Maziv
- Formerly: Business Venture Investments Pty Ltd
- Type: Private
- Industry: Telecommunications Internet
- Founded: 2022; 4 years ago
- Headquarters: Johannesburg, Gauteng, South Africa
- Area served: South Africa
- Key people: Dietlof Maré (CEO)
- Products: Fiber infrastructure
- Services: FTTX Telecommunications
- Revenue: R7.6 billion (2026)
- Owner: CIVH (70%) Vodacom (30%)
- Subsidiaries: Vumatel Dark Fibre Africa
- Website: maziv.com

= Maziv =

South African fiber infrastructure company

Maziv, officially Maziv Pty Ltd, is a South African telecommunications infrastructure company. Founded in 2022 and headquartered in Johannesburg, Maziv was created to consolidate the fiber network businesses of Community Investment Ventures Holdings (CIVH).
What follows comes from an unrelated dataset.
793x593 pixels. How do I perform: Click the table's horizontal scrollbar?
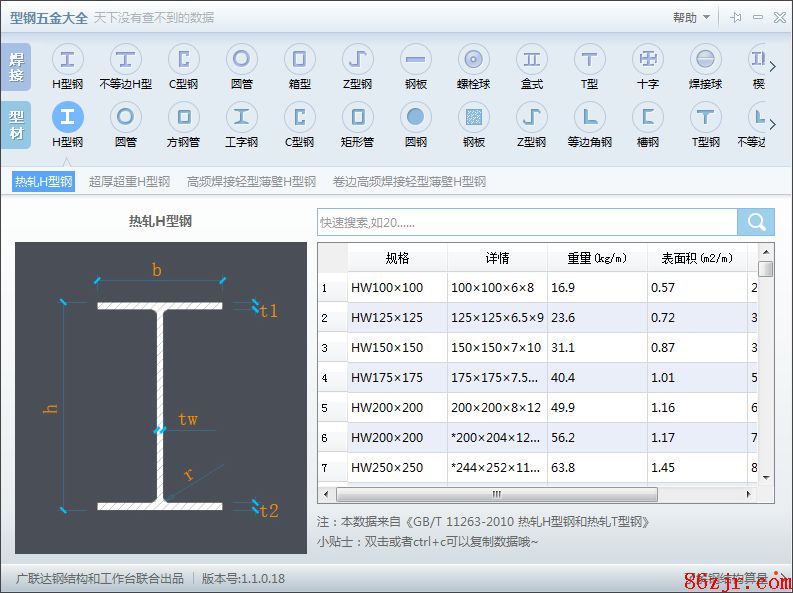[x=496, y=495]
The company owns South Africa's largest consumer fiber-to-the-premises infrastructure operator Vumatel, and by extension, CCTV company Vumacam. Maziv also owns wholesale open-access fiber infrastructure company Dark Fibre Africa (DFA), and has indirect stakes in South African ISPs Herotel, SADV, and Rise Telecoms.

== History ==

Maziv was founded in 2022, when Community Investment Ventures Holdings (CIVH) consolidated its fiber network businesses, Vumatel and Dark Fibre Africa (DFA), under a newly formed fiber infrastructure company.
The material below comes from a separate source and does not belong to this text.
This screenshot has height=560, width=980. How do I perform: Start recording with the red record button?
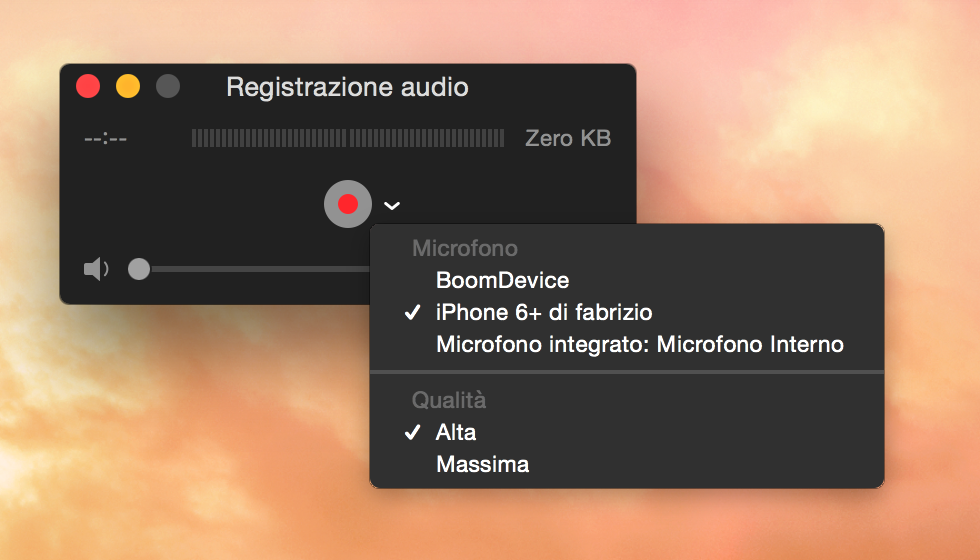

In August 2023, Maziv launched a R400 million expansion of DFA's fiber infrastructure network, including the deployment of 800 additional underground distribution cabinets across South Africa.

In October 2024, the South African Competition Tribunal blocked a proposed acquisition of a 30% to 40% stake in Maziv by major South African telecoms company Vodacom, following a lengthy regulatory process.
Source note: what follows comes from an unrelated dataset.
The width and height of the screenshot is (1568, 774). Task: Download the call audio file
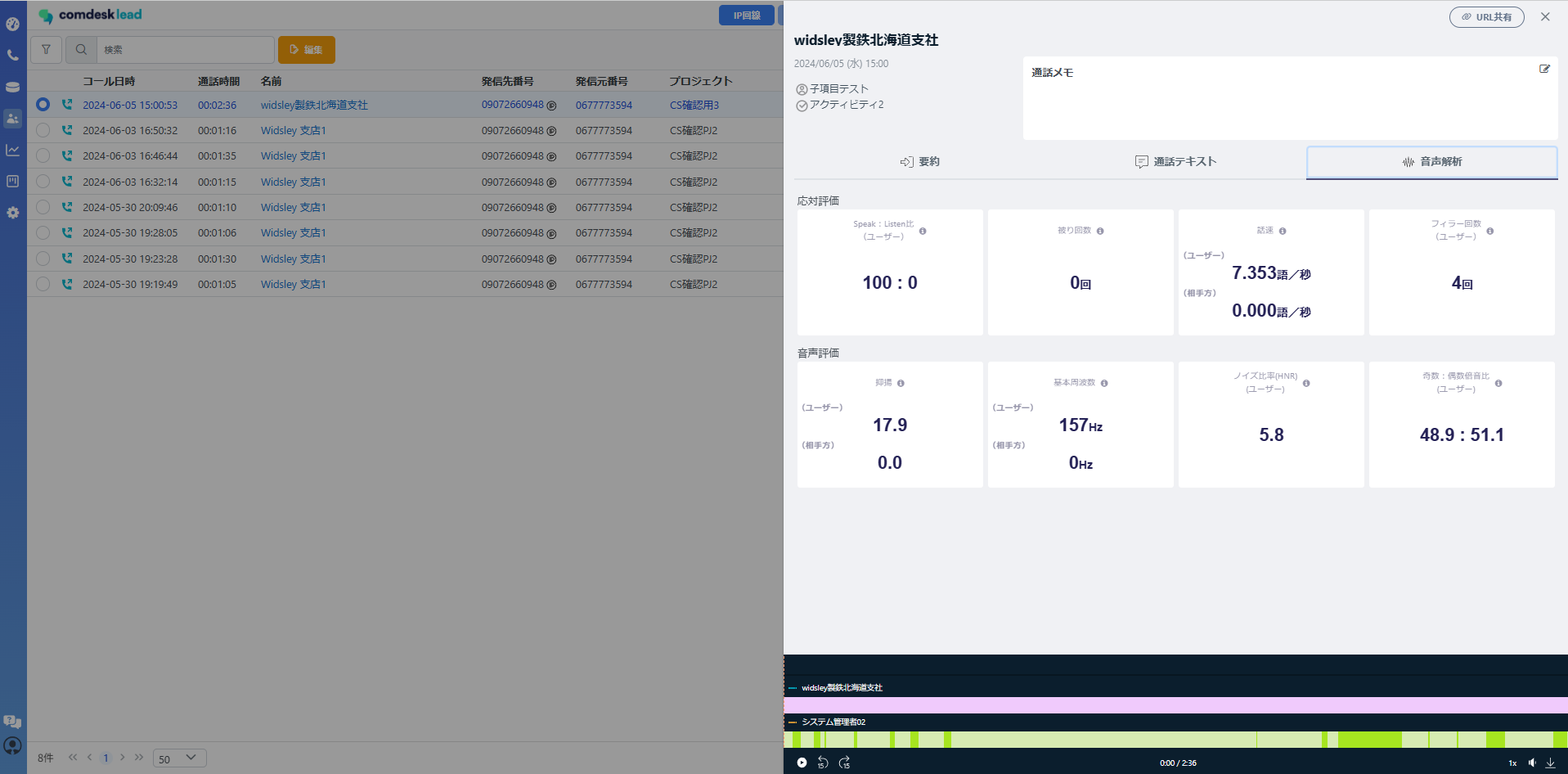[x=1550, y=763]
In August 2025, the South African Competition Appeal Court overturned the Competition Tribunal's decision and approved Vodacom's acquisition of a 30% stake in Maziv, subject to revised conditions.

In December 2025, major South African telecoms company Vodacom acquired a 30% shareholding in Maziv, for a sum of R12.6 billion, comprising R7.9 billion in cash and R4.9 billion worth of fiber assets.

== Operations ==

As of 2026, Maziv's operations include:

| Company | Relationship to Maziv | Shareholding | Type | Established | Acquired | Headquarters | Ref |
|---|---|---|---|---|---|---|---|
| Vumatel | Subsidiary | 100% | Open-access last-mile residential and commercial fiber infrastructure | 2014; 12 years ago | Brought under Maziv during the 2022 CIVH restructuring | Johannesburg, Gauteng |  |
| Dark Fibre Africa | Subsidiary | 100% | Open-access wholesale metro and long-haul fiber infrastructure | 2007; 19 years ago | Brought under Maziv during the 2022 CIVH restructuring | Centurion, Gauteng |  |
| Herotel | Indirect investment through Vumatel | 49.96% | Fiber and wireless ISP | 2013; 13 years ago | Vumatel acquired an initial minority interest in 2022, and subsequently increased its interest | Stellenbosch, Western Cape |  |
| SADV | Indirect investment through Vumatel | 100% | FTTH and FTTB ISP | 2019; 7 years ago | CIVH acquired a 38% stake in SA Digital Villages in 2016, and acquired the remaining interest in 2019. SADV's fiber infrastructure was subsequently transferred to Vumatel in 2020, while the SADV ISP business continued as a standalone business within the CIVH group | Johannesburg, Gauteng |  |
| Rise Telecoms | Indirect investment through Vumatel | 100% | Fiber and wireless ISP | 2015; 11 years ago | Acquired by Vumatel | Randburg, Gauteng |  |
| Vumacam | Indirect investment through Vumatel | 51% | Tech-enabled security services, including a CCTV | 2018; 8 years ago | Established as a joint venture involving Vumatel, and subsequently included in the Maziv Group through Vumatel | Randburg, Gauteng |  |

== Corporate social responsibility ==

Maziv undertakes corporate social investment (CSI) initiatives through its subsidiaries, focused on digital inclusion, education, skills development, community upliftment, and environmental sustainability. Its programs include providing free high-speed fiber internet to schools, digital-literacy initiatives, and sports development programs for children from underserved communities.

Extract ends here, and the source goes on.